There are a number of different definitions of spatial autocorrelation. Upton and Fingleton (1985) define spatial autocorrelation as a property that mapped data possess whenever it exhibits an organized pattern. However, this definition is subjective because the exhibition of an 'organized pattern' can mean many things. The authors say that spatial autocorrelation exists whenever there is systematic spatial variation in values across a map, or patterns in the values recorded at locations with the locations given. If high values at one locality are associated with high values at neighboring localities the spatial autocorrelation is positive and when high values and low values alternate between adjacent localities the spatial autocorrelation is negative (e.g., a checkerboard). Thus, Upton and Fingleton (1985) say that it is more useful to define spatial autocorrelation by means of understanding lack of spatial autocorrelation. That is, if there is no connection between the variables (Xi, Xj) at any pair of regions (i, j) in the study area, then the data exhibits a lack of spatial autocorrelation. In other words, a lack of spatial autocorrelation should be found in a mapped pattern that does significantly deviate from a map where each value Xi was assigned randomly with equal probability to each (i,j) location on the map. Thus, notes Griffith (1991) and Goodchild (1987), spatial autocorrelation deals simultaneously with both location and attribute information. In order to determine if the values in a mapped pattern deviates significantly from a pattern in which the values are assigned randomly requires some sort of index of comparison.

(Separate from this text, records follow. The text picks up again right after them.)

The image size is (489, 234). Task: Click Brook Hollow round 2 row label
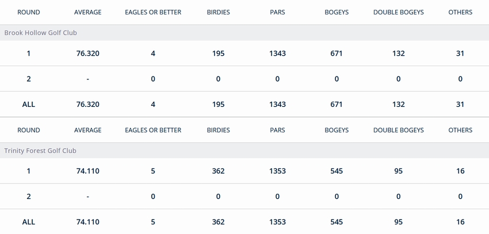29,79
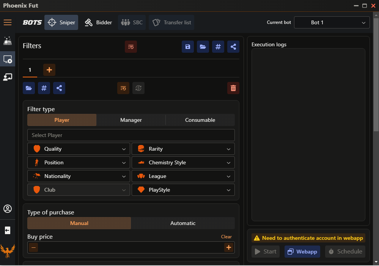This screenshot has height=266, width=379.
Task: Open the hamburger menu in sidebar
Action: click(x=8, y=22)
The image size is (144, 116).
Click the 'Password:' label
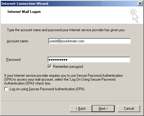pos(14,60)
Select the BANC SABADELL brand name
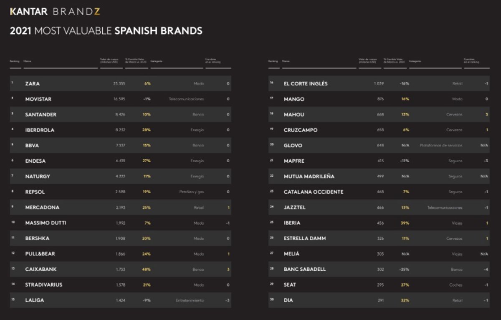 (304, 270)
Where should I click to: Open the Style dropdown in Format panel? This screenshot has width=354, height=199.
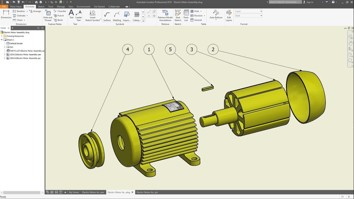(x=260, y=15)
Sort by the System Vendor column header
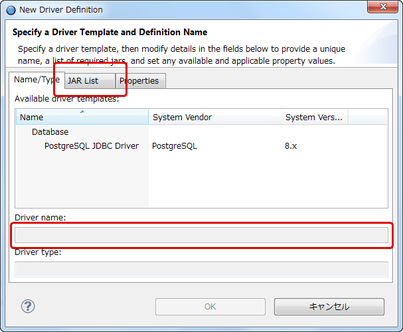This screenshot has height=332, width=403. pyautogui.click(x=215, y=117)
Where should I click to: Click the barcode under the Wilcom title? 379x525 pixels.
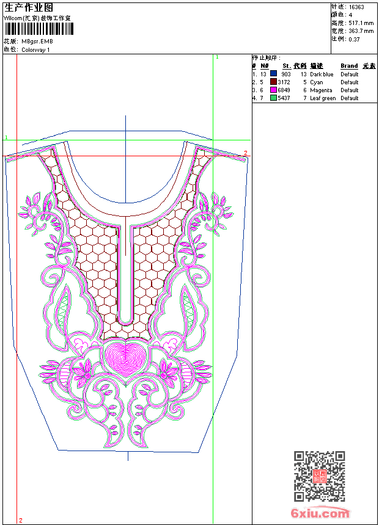tap(39, 30)
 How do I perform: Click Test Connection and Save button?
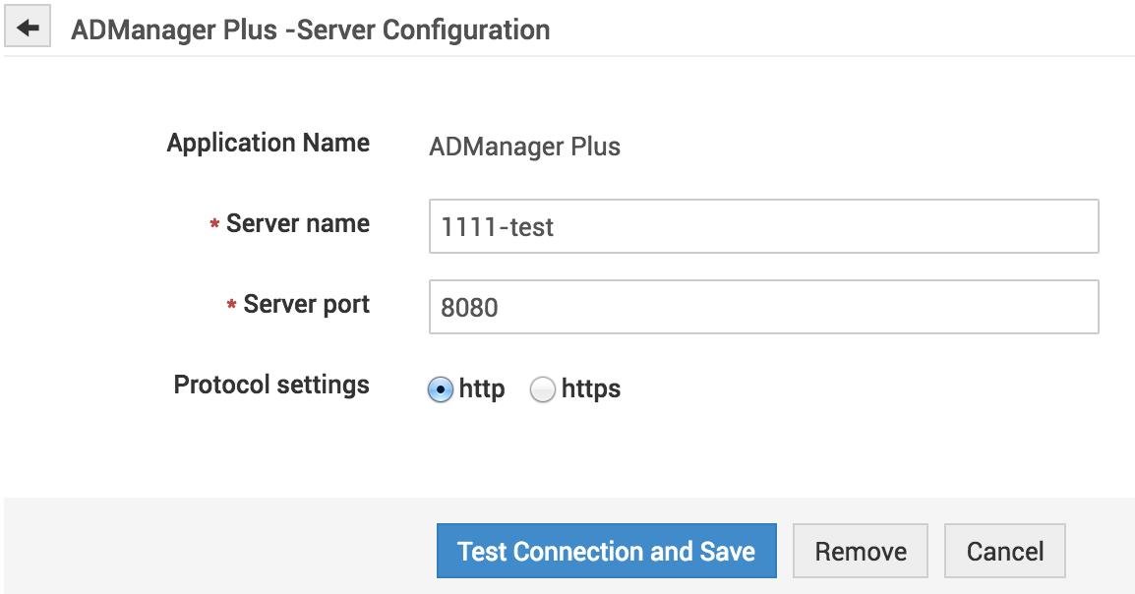click(x=606, y=551)
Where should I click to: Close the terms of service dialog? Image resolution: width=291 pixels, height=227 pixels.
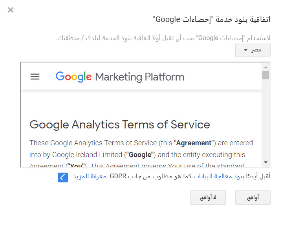pyautogui.click(x=11, y=10)
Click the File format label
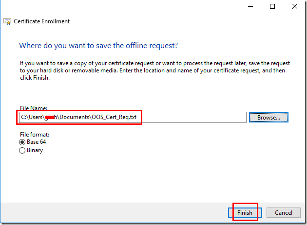 point(35,135)
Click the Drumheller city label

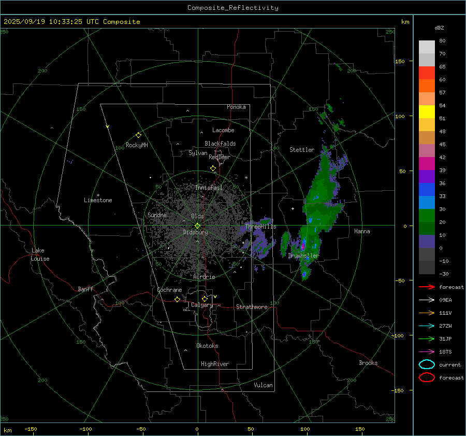(x=303, y=256)
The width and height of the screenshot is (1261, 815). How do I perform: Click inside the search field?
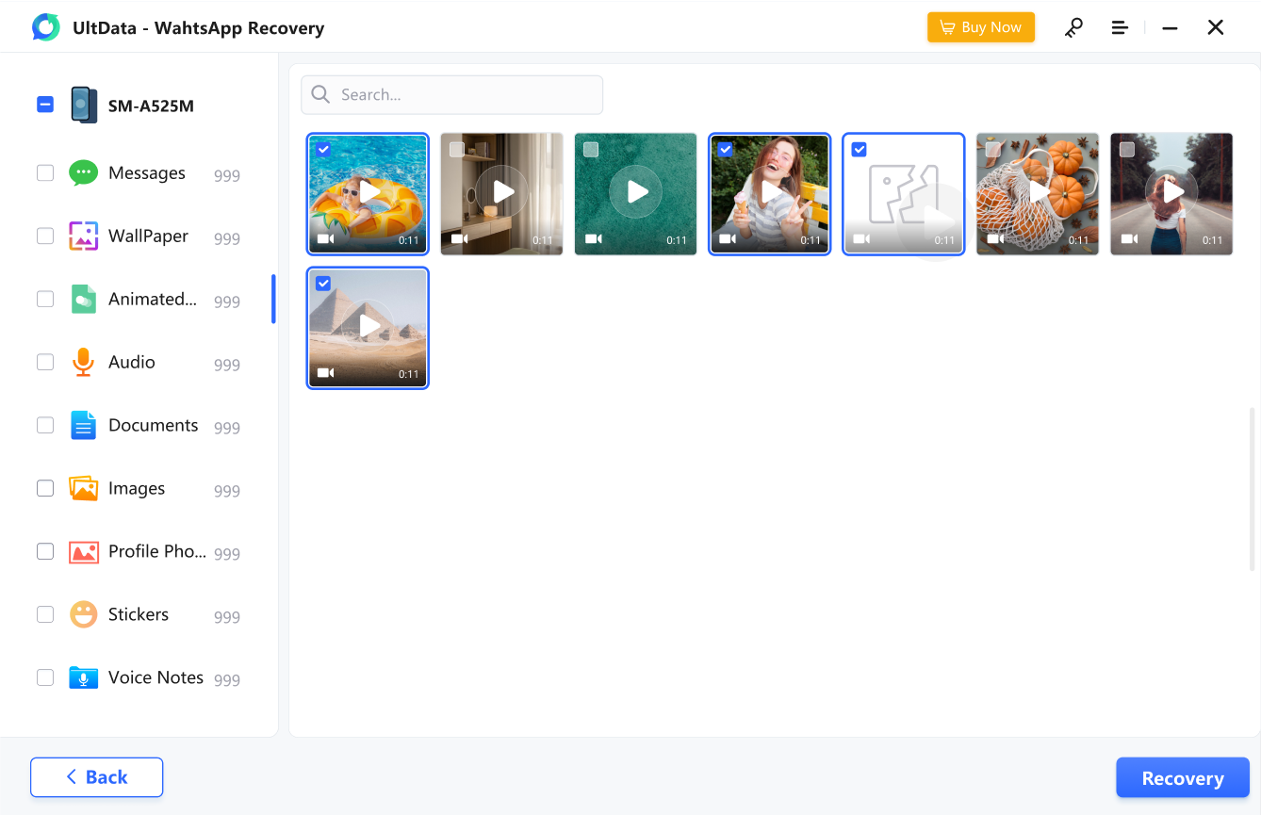pos(450,94)
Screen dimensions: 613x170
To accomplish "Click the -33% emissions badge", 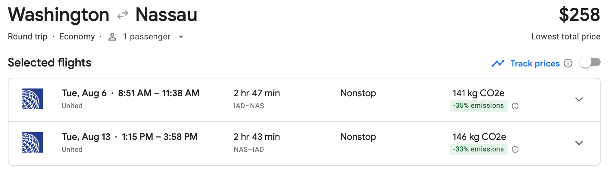I will 479,150.
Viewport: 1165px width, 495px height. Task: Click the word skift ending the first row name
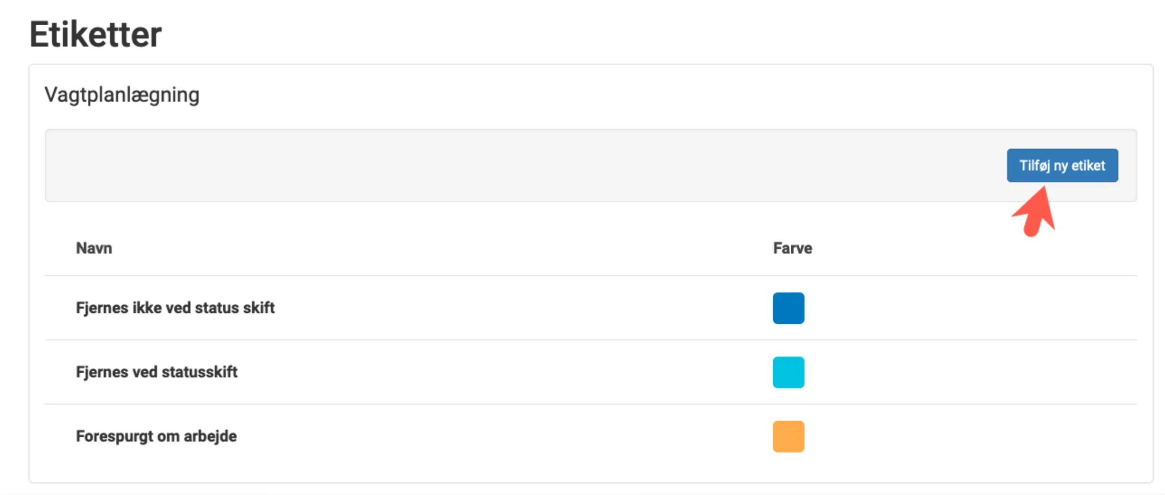[x=259, y=308]
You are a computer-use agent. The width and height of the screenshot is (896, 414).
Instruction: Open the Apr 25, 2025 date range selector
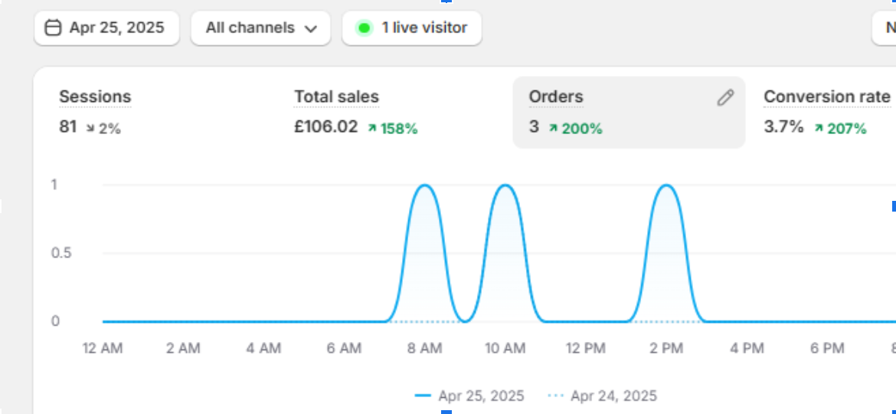pyautogui.click(x=116, y=28)
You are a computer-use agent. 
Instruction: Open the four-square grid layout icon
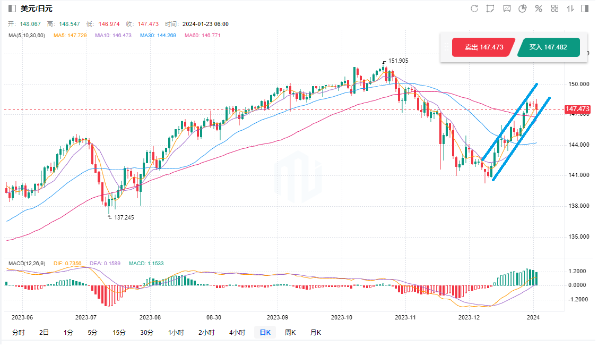pyautogui.click(x=555, y=9)
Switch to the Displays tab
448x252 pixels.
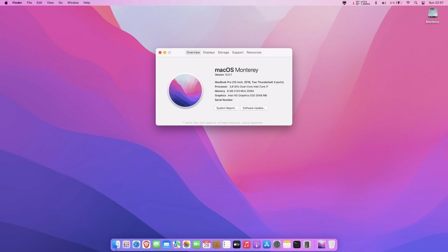(x=209, y=53)
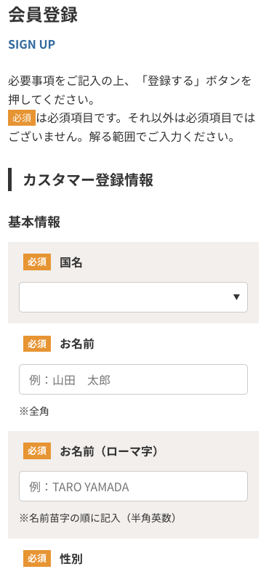Click the 必須 badge beside お名前(ローマ字)
266x577 pixels.
pyautogui.click(x=37, y=451)
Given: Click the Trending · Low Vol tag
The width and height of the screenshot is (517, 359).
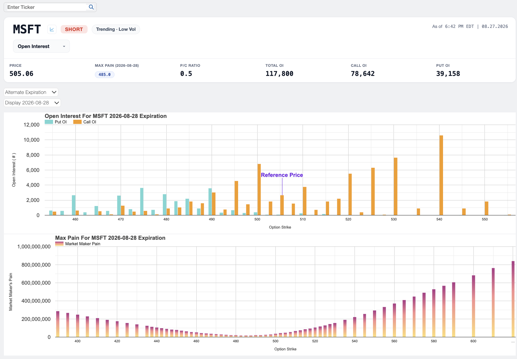Looking at the screenshot, I should 116,29.
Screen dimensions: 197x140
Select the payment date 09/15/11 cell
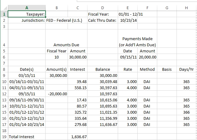tap(128, 57)
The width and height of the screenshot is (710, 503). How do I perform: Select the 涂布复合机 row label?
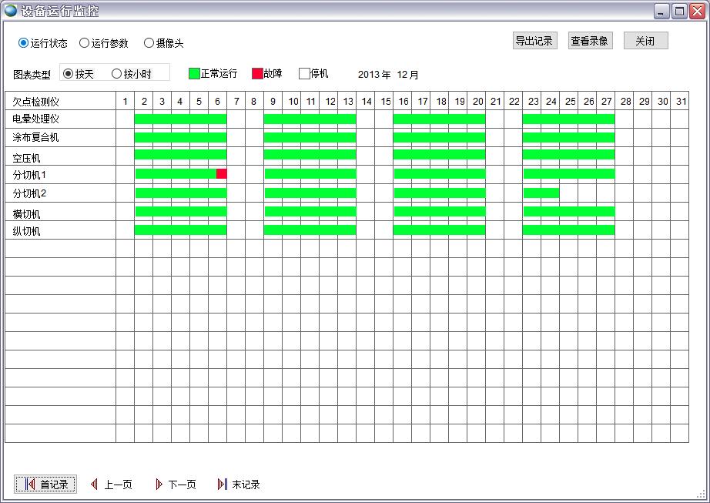(x=36, y=138)
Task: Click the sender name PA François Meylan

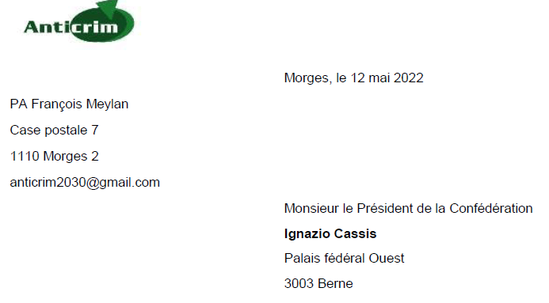Action: (x=69, y=104)
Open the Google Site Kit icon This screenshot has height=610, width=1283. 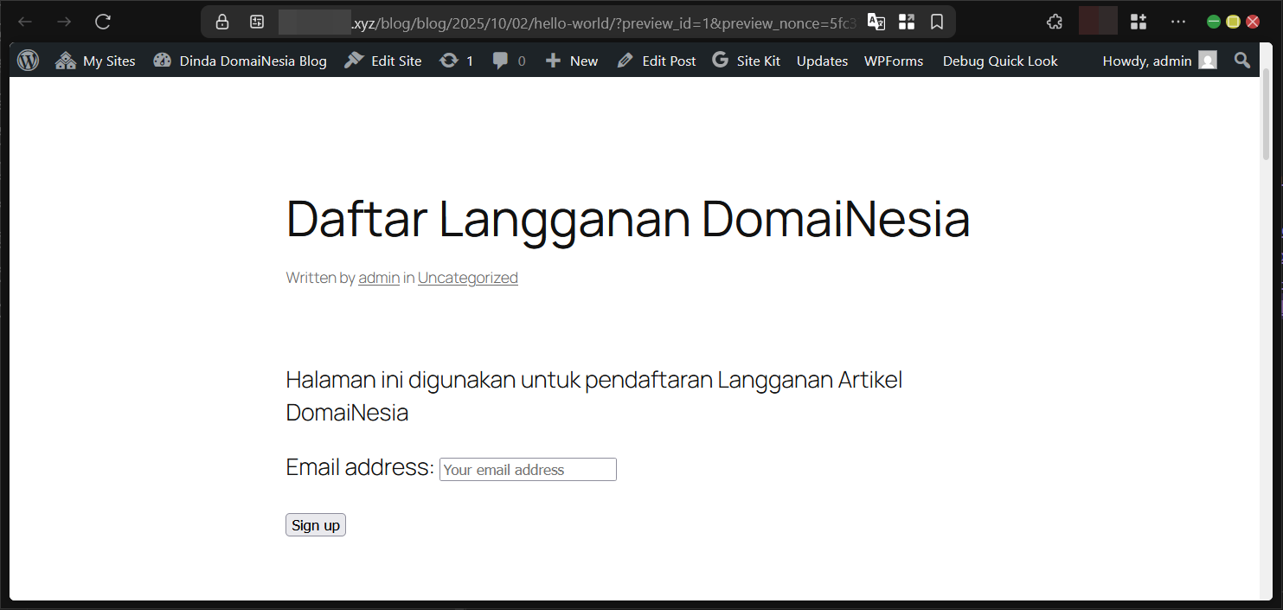coord(719,60)
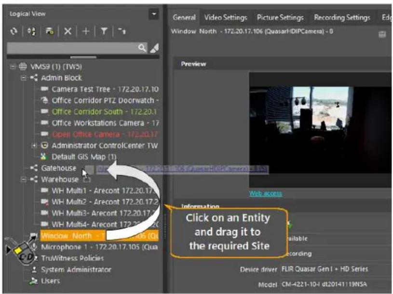The height and width of the screenshot is (294, 393).
Task: Open the Logical View dropdown arrow
Action: coord(154,14)
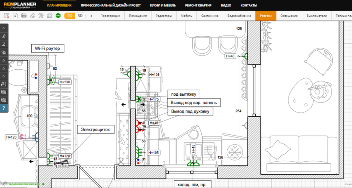The width and height of the screenshot is (352, 188).
Task: Click the help question mark button
Action: (4, 108)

Cliff and Ord (1973) put spatial autocorrelation in simple terms, namely, that it is often necessary to see if the distribution of some quality or quantity in the counties or states of one country makes its presence in neighboring counties more or less likely. In other words, if the presence of a quality in a county of a country makes its presence in neighboring counties more or less likely, we say that the phenomena exhibits spatial autocorrelation. Such investigations can be extended to any lattice of regions or set of points at which the value of some variate X can be obtained. Sokal and Oden (1978a) say that spatial autocorrelation analysis tests whether the observed value of a nominal, ordinal, or interval variable at one locality is independent of values of the variable at neighboring localities. However, in a companion paper Sokal and Oden (1978b) say that spatial autocorrelation analysis tests whether the observed value of a variable at one locality is significantly dependent on the values of the same variable at neighboring localities. These are just two ways of saying the same thing. Goodchild (1987) says that in its most general sense spatial autocorrelation is concerned with the degree to which objects or activities at some place on the earth's surface are similar to other objects or activities located nearby and reflects Tobler's first law of geography that "everything is related to everything else, but near things are more related than distant things".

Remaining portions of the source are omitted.